Exercise materials>
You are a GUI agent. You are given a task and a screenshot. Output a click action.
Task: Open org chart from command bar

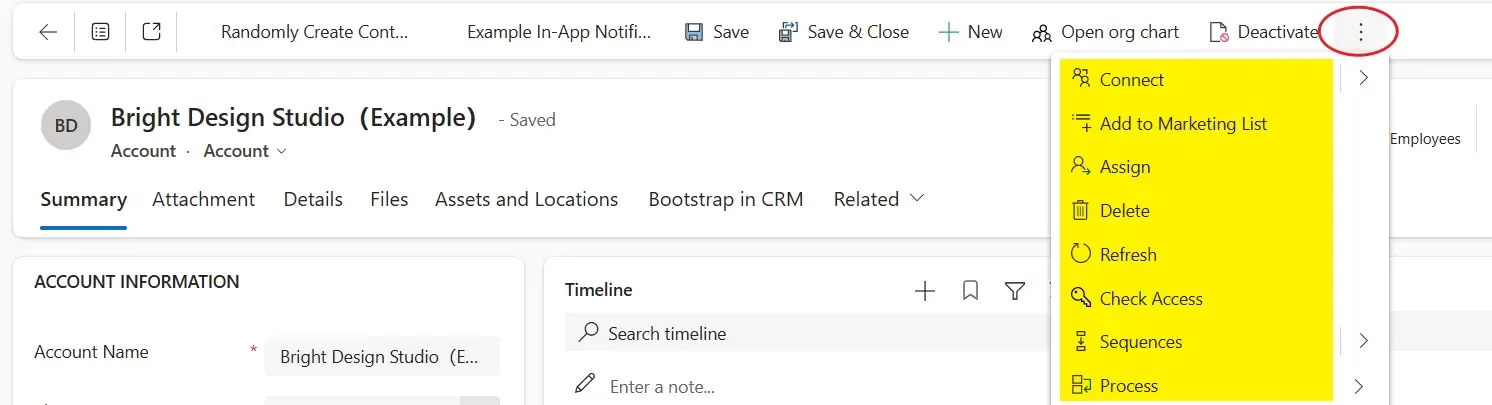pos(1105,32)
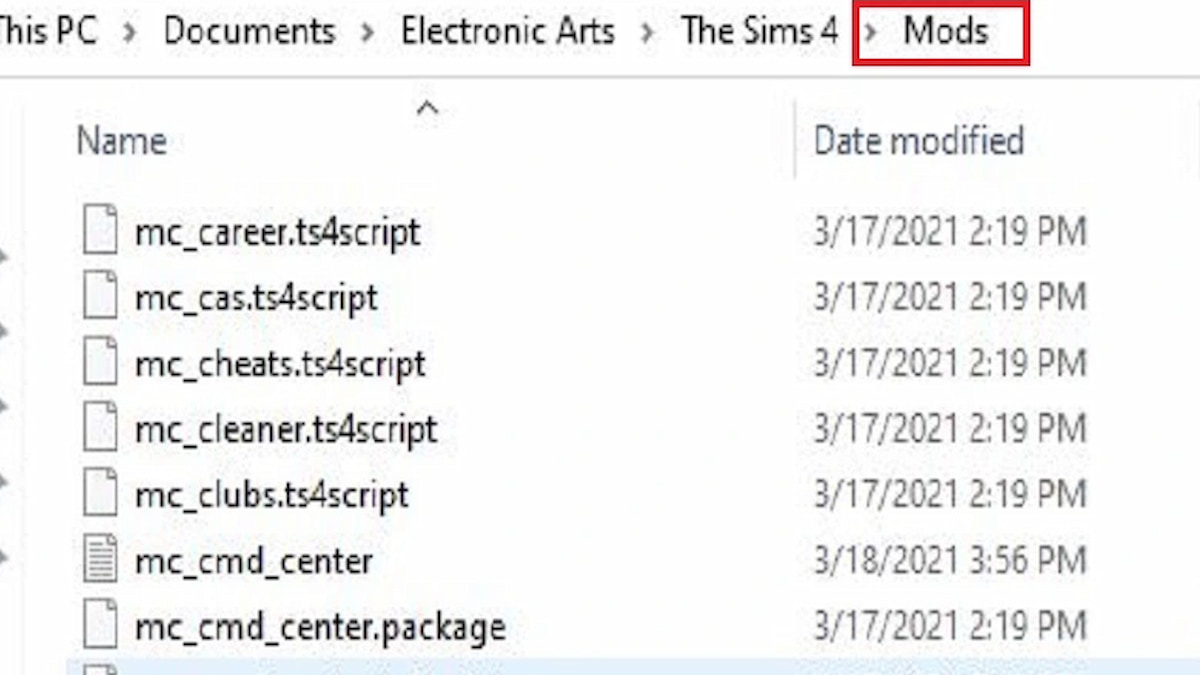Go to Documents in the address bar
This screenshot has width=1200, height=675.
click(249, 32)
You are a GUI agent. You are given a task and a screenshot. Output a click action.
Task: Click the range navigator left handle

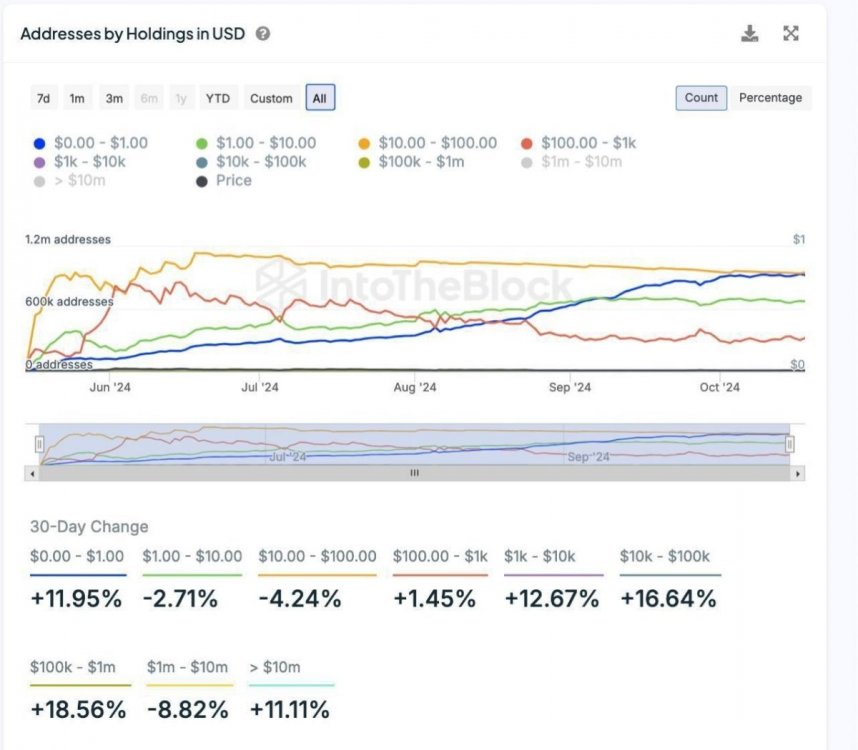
* * *
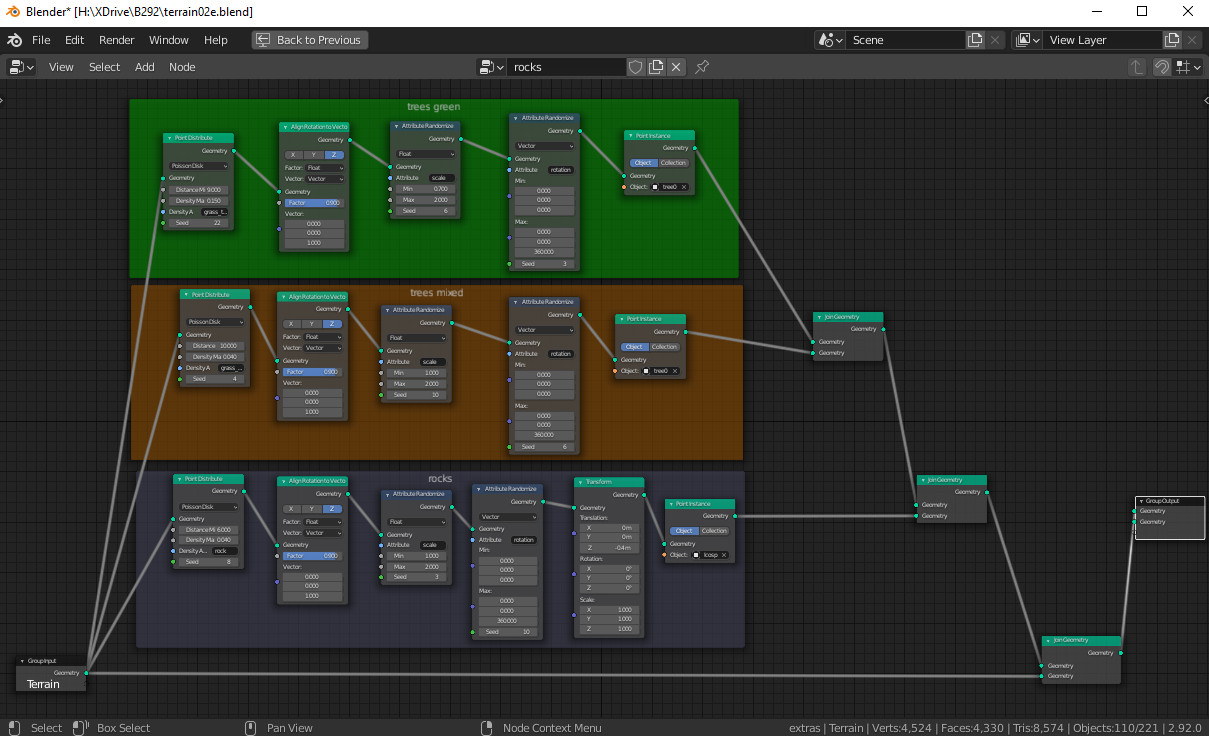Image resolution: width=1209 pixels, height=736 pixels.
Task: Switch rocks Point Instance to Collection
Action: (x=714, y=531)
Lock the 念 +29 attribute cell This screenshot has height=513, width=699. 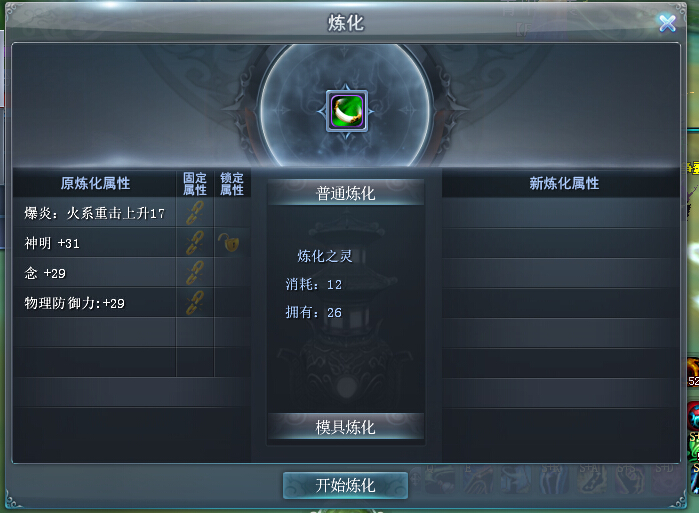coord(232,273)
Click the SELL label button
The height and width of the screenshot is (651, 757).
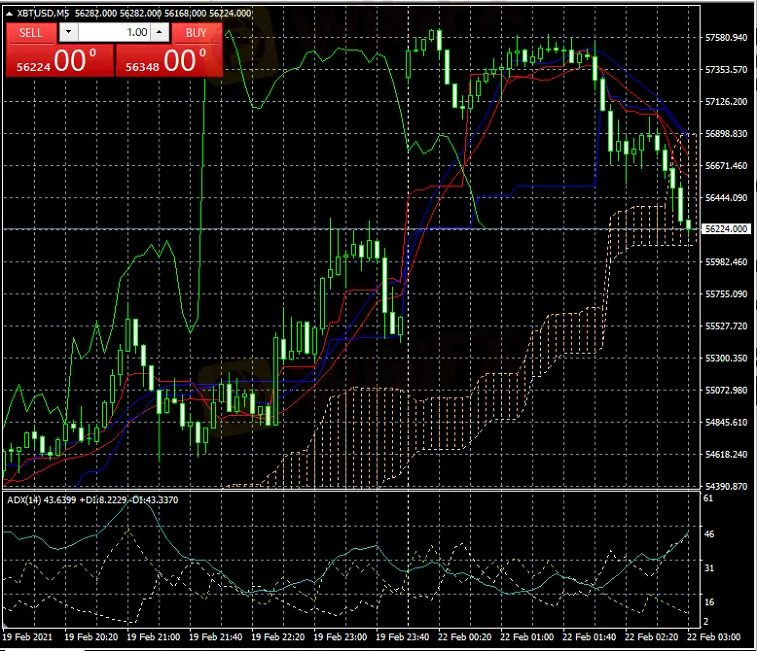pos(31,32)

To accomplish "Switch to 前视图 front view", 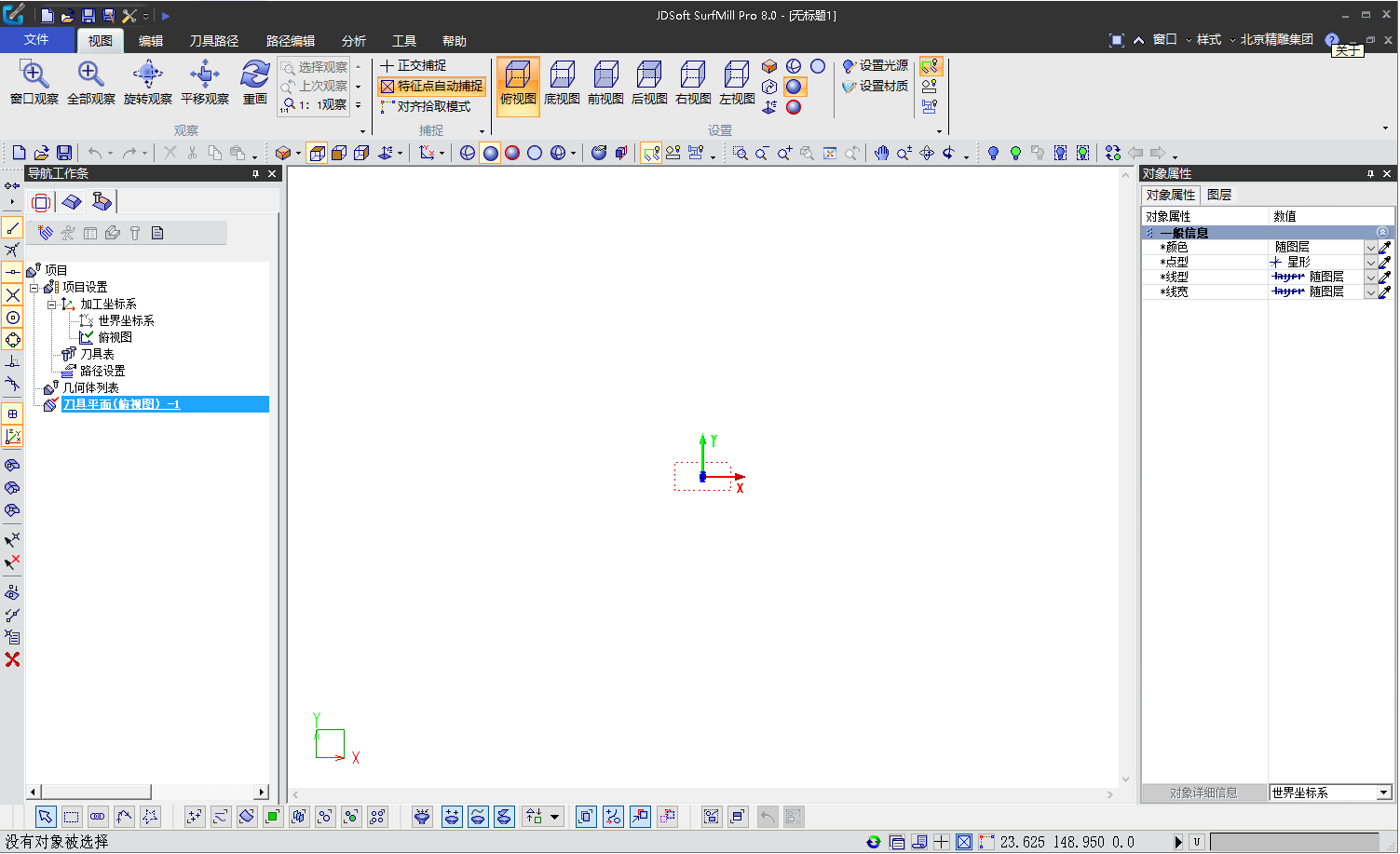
* * *
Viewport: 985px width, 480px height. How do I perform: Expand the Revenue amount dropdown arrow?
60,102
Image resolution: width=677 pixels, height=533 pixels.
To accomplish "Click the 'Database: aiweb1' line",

Work instructions> Write out again exactly the lines above from the one with "Click the SELL label button" through the one with "to 前视图 front", adding no other lines and no pictures.

Task output>
Click the SELL label button
The height and width of the screenshot is (651, 757).
pos(31,32)

To accomplish "Switch to 前视图 front view", 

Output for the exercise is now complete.